● **YOUR TASK**: When you write out the entries, keep every line exactly as it appears.
- - - -
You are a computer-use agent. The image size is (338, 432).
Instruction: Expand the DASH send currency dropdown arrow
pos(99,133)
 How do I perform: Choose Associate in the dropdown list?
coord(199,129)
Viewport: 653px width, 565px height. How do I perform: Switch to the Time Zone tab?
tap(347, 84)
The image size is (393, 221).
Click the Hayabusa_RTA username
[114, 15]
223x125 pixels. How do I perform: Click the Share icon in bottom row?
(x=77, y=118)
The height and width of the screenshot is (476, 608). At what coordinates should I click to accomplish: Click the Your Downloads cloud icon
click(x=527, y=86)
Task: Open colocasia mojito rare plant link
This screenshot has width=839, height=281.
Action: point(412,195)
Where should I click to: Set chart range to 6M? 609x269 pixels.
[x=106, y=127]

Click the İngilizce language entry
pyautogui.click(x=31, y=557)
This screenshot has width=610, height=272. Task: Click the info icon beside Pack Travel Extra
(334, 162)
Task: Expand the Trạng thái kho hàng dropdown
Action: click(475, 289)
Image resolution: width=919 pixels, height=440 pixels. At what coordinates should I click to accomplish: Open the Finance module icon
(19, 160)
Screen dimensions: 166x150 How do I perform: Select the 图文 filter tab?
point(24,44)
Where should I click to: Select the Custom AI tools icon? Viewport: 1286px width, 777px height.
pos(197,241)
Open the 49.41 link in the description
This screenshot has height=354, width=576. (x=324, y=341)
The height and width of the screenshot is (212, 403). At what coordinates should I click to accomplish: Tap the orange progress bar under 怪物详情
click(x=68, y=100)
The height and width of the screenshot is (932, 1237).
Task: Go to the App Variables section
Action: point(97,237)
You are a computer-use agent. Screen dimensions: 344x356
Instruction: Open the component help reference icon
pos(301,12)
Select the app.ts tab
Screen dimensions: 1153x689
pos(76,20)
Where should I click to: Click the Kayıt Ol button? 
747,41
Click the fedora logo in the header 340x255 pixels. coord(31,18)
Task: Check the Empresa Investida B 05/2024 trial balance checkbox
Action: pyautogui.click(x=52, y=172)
- - - -
● **EXPECTED ANSWER**:
You are a computer-use agent. The image size is (338, 432).
Instruction: Expand the DASH send currency dropdown arrow
pos(99,133)
 How do I perform: Choose Associate in the dropdown list?
coord(199,129)
Viewport: 653px width, 565px height. How do I perform: Switch to the Time Zone tab?
tap(347, 84)
The image size is (393, 221).
Click the Hayabusa_RTA username
[114, 15]
223x125 pixels. How do I perform: Click the Share icon in bottom row?
(x=77, y=118)
The height and width of the screenshot is (476, 608). At what coordinates should I click to accomplish: Click the Your Downloads cloud icon
click(x=527, y=86)
Task: Open colocasia mojito rare plant link
This screenshot has width=839, height=281.
Action: point(412,195)
Where should I click to: Set chart range to 6M? 609x269 pixels.
[x=106, y=127]

Click the İngilizce language entry
pyautogui.click(x=31, y=557)
This screenshot has width=610, height=272. Task: Click the info icon beside Pack Travel Extra
(334, 162)
Task: Expand the Trạng thái kho hàng dropdown
Action: click(475, 289)
Image resolution: width=919 pixels, height=440 pixels. At what coordinates should I click to accomplish: Open the Finance module icon
(19, 160)
Screen dimensions: 166x150 How do I perform: Select the 图文 filter tab?
point(24,44)
Where should I click to: Select the Custom AI tools icon? Viewport: 1286px width, 777px height.
pos(197,241)
Open the 49.41 link in the description
This screenshot has height=354, width=576. (x=324, y=341)
The height and width of the screenshot is (212, 403). At what coordinates should I click to accomplish: Tap the orange progress bar under 怪物详情
click(x=68, y=100)
The height and width of the screenshot is (932, 1237).
Task: Go to the App Variables section
Action: point(97,237)
You are a computer-use agent. Screen dimensions: 344x356
Instruction: Open the component help reference icon
pos(301,12)
Select the app.ts tab
Screen dimensions: 1153x689
pos(76,20)
Where should I click to: Click the Kayıt Ol button? 
747,41
Click the fedora logo in the header 340x255 pixels. coord(31,18)
Task: Check the Empresa Investida B 05/2024 trial balance checkbox
Action: pyautogui.click(x=52, y=172)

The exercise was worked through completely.